◆ **What you have to do**:
Revise the Fisseha Desta text from "Ethiopian politician and" to "1987 to 1991.", putting "army officer" wherever "military officer" appears.

◆ **Text**:

Member of the Central Committee of COPWE
- In office 1979–1984

Personal details
- Born: 21 April 1941 Adwa, Italian East Africa (now Tigray, Ethiopia)
- Died: 7 May 2022 (aged 81) Addis Ababa, Ethiopia
- Party: Workers' Party of Ethiopia 1984–1991

Military service
- Allegiance: Ethiopian Empire Derg
- Branch/service: Ethiopian Army
- Years of service: 1961-1991
- Rank: Lieutenant Colonel
- Unit: First Division Third Division
- Battles/wars: Eritrean War of Independence Ethiopian Civil War

= Fisseha Desta =

Ethiopian politician and military officer (1941–2022)

Fisseha Desta (ፍስሃ ደስታ; 21 April 1941 – 7 May 2022) was an Ethiopian military officer and politician who was the first vice president of Ethiopia from 1987 to 1991.

== Early life ==
Fisseha Desta was born into a family of Tigrayan nobility in Adwa. His family then moved to Addis Ababa in 1947. He joined the Ethiopian Army at the age of 20 and graduated from the Harar Military Academy. Three years later, he joined the Kebur Zabagna (Imperial Bodyguard) and was specifically assigned to the Emperor's Palace. He later received advanced military training in the United States.
Sibilings

== Career ==
When the Derg came to power in 1974 Fisseha became a senior member of the military committee and rose to the rank of lieutenant colonel. He was in command of the Third Division and had served in Eritrea. In 1979 Fisseha became a member of the Central Committee of COPWE. In 1980 Fisseha traveled to several Arab nations in order to convince them to cease their support to the Eritrean rebels. He met with Saddam Hussein who believed that Muslims were being persecuted in Eritrea, Fisseha used the case of Kurds to explain the Eritrean cause which is when Saddam Hussein recommended federation for Eritrea.

After the formation of the Workers' Party of Ethiopia in 1984, Fisseha was appointed the deputy leader of the WPE and was the head of its administration and justice department. In 1987 after the establishment of the People's Democratic Republic of Ethiopia, Fisseha was appointed vice president, a position he held until 1991.

==Later life==
In the 1990s Fisseha was sentenced to 20 years in prison for his role in the military dictatorship. He was then released in 2011 on parole.

=== Death ===
Fisseha died at midnight on 7 May 2022 in the capital Addis Ababa. His funeral was held on 8 May 2022, at the Holy Trinity Cathedral in Addis Ababa.

◆ **Raw data**:
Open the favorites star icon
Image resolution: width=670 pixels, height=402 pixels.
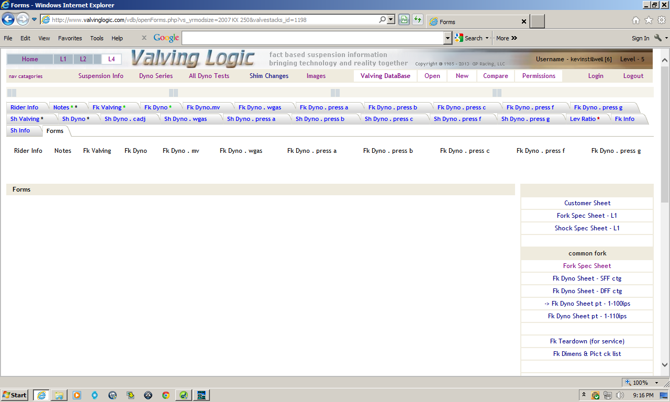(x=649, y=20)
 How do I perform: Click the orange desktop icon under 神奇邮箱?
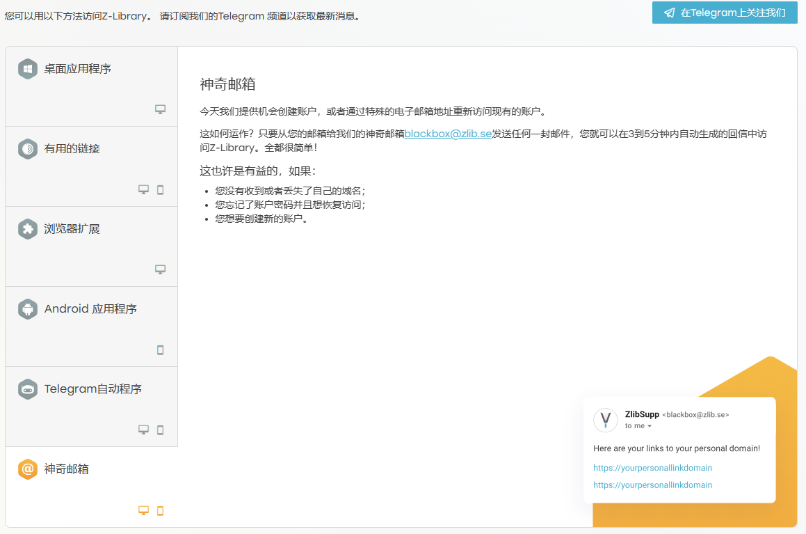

◆ **Output of the exercise**:
Ethiopian politician and army officer (1941–2022)

Fisseha Desta (ፍስሃ ደስታ; 21 April 1941 – 7 May 2022) was an Ethiopian army officer and politician who was the first vice president of Ethiopia from 1987 to 1991.